Let us consider the following c++ code
#include <iostream>
#include <vector>
class A {
int x, y;
public:
A(int x, int y) : x(x), y(y){}
friend std::ostream & operator << (std::ostream & os, const A & a){
os << a.x << " " << a.y;
return os;
}
};
int main(){
std::vector<A> a;
std::vector<const A*> b;
for(int i = 0; i < 5; i++){
a.push_back(A(i, i + 1));
b.push_back(&a[i]);
}
while(!a.empty()){
a.pop_back();
}
for(auto x : b)
std::cout << *x << std::endl;
return 0;
}
Using a debugger I noticed that after the first insertion is done to a
the address of a[0] changes. Consequently, when I'm printing in the second
for loop I get an unvalid reference to the first entry. Why does this happen?
Thanks for your help!
for(int i = 0; i < 5; i++){
a.push_back(A(i, i + 1)); //add a new item to a
b.push_back(&a[i]); // point at the new item in a
}
The immediate problem is Iterator invalidation.
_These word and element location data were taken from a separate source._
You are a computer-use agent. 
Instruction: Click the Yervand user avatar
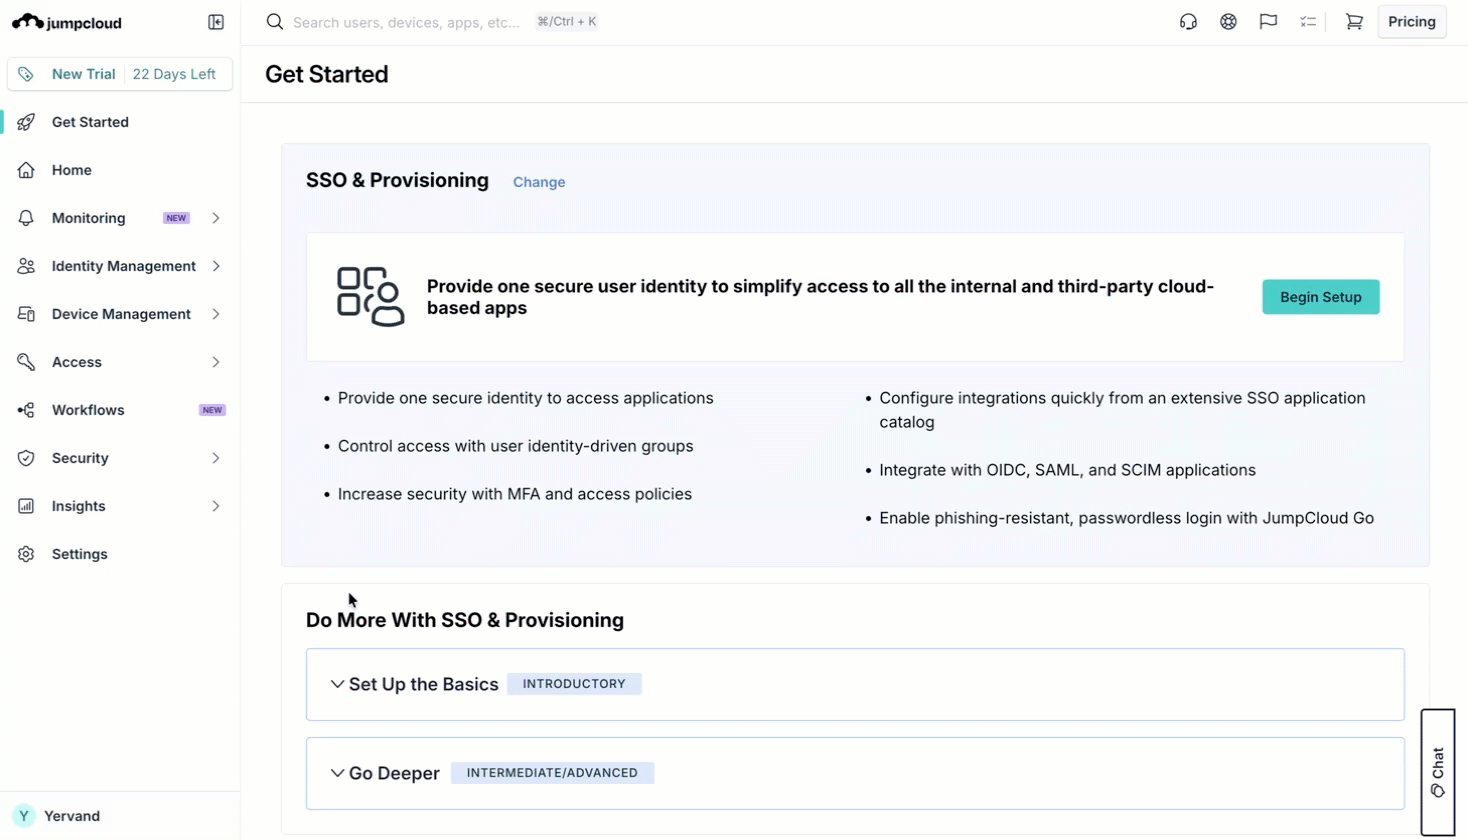point(24,816)
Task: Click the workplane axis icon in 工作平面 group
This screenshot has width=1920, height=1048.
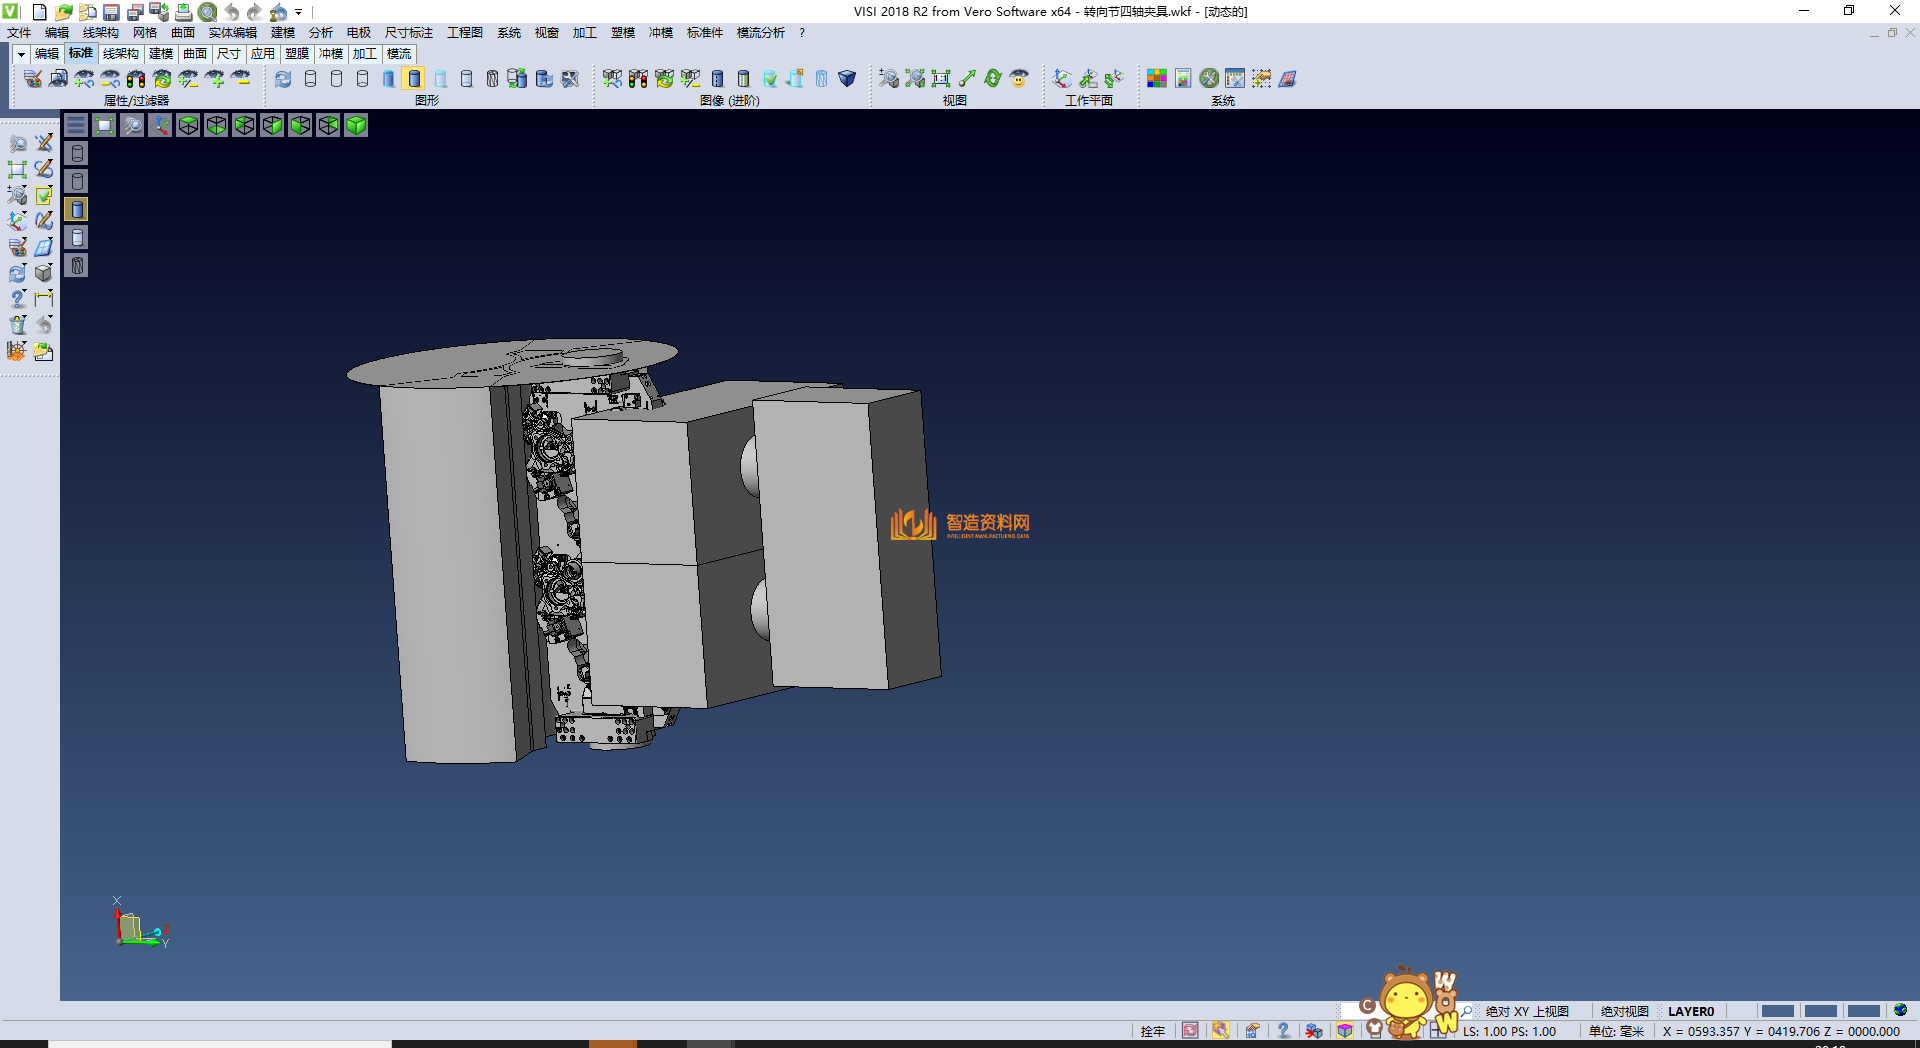Action: click(1062, 79)
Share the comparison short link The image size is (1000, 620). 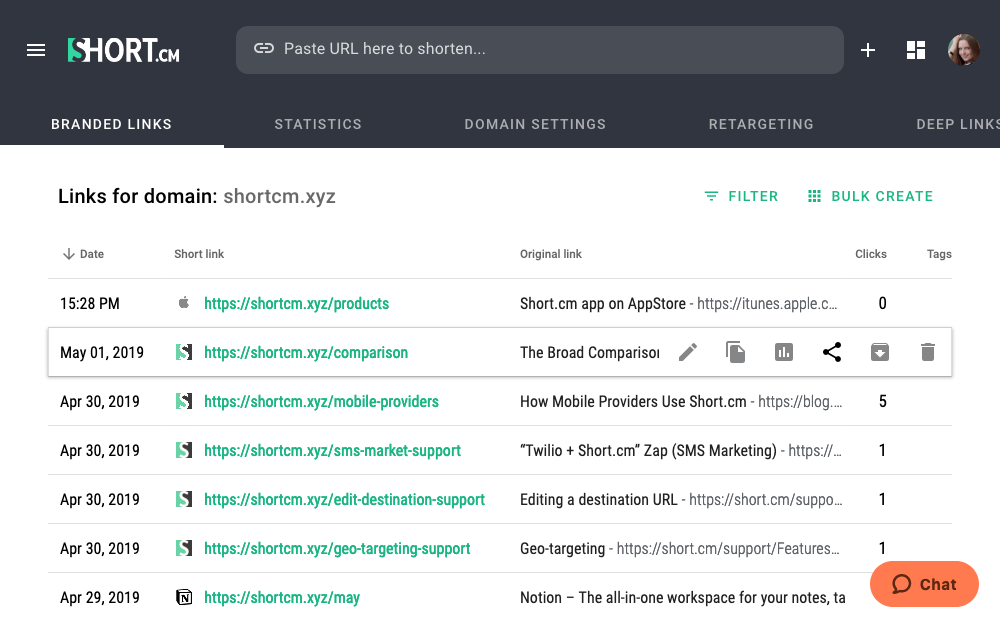(x=832, y=352)
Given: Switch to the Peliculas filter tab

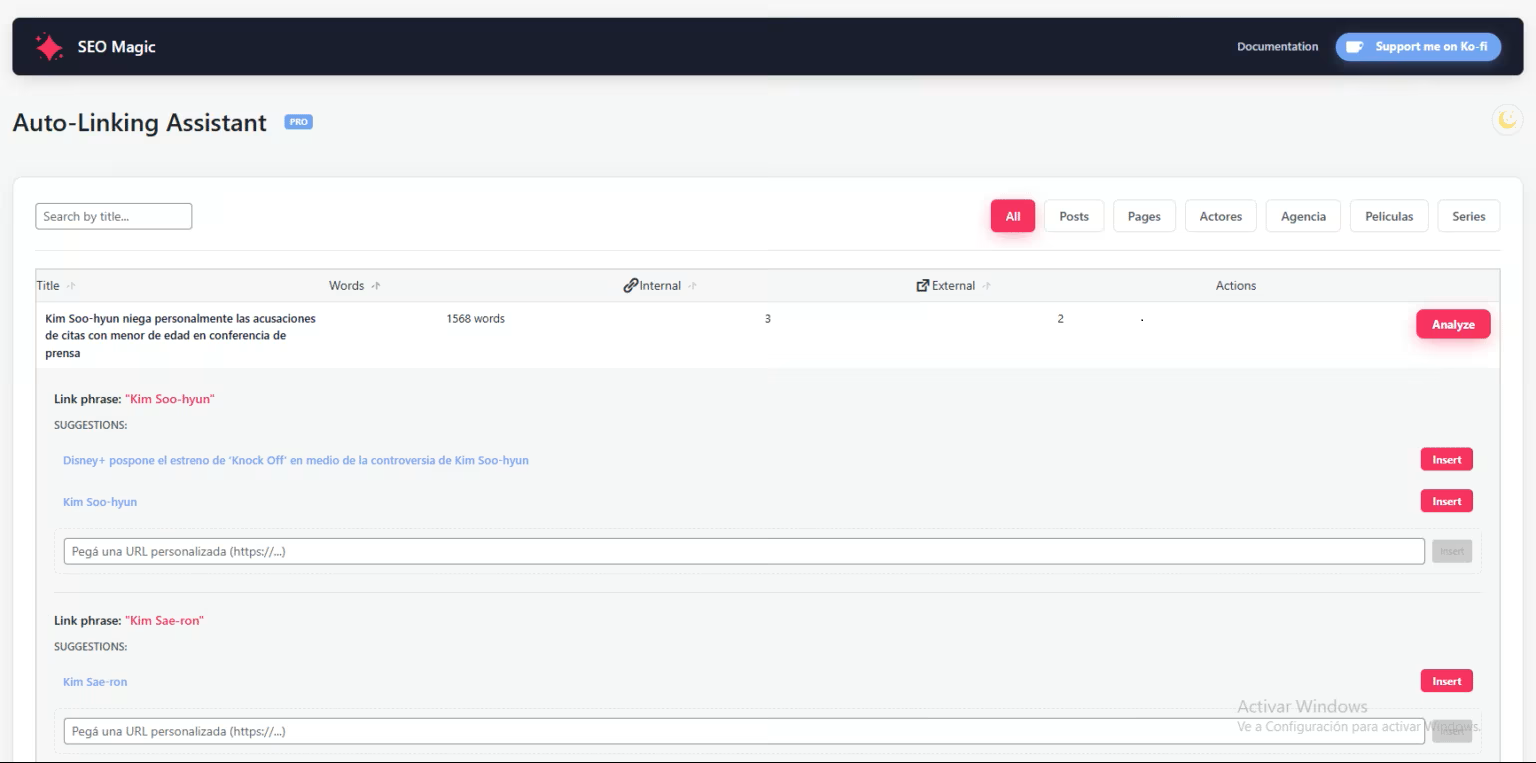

As a grows, it reallocates its storage for more capacity. This may leave the pointers in b pointing to memory that has been returned to the freestore (probably the heap). Accessing these pointers invokes Undefined Behaviour and anything could happen. There are a few solutions to this, such as reserving space ahead of time to eliminate reallocation or using a container with more forgiving invalidation rules, but whatever you do is rendered moot by the next problem.
while(!a.empty()){
a.pop_back(); // remove item from `a`
}
Since the items in b point to items in a and there are no items in a, all of the pointers in b now reference invalid objects and cannot be accessed without invoking Undefined Behaviour.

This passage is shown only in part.